Show every line of the records below that contains the string "number", copying each line in full. Case counts.

§ Data to use
(begin)

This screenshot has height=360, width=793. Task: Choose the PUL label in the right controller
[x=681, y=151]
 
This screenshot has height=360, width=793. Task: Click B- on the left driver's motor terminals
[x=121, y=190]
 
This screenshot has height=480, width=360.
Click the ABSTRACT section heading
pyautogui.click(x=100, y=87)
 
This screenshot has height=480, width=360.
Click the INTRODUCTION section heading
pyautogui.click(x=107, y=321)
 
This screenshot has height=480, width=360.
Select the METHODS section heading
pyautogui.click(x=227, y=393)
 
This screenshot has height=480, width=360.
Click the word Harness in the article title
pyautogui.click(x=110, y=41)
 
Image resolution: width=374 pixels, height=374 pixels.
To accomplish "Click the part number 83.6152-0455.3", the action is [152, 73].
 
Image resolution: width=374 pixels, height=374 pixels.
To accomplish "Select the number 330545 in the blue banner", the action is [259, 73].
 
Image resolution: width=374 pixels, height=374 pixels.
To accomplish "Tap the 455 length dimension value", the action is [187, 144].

(end)

§ Result
To accomplish "Click the part number 83.6152-0455.3", the action is [152, 73].
To accomplish "Select the number 330545 in the blue banner", the action is [259, 73].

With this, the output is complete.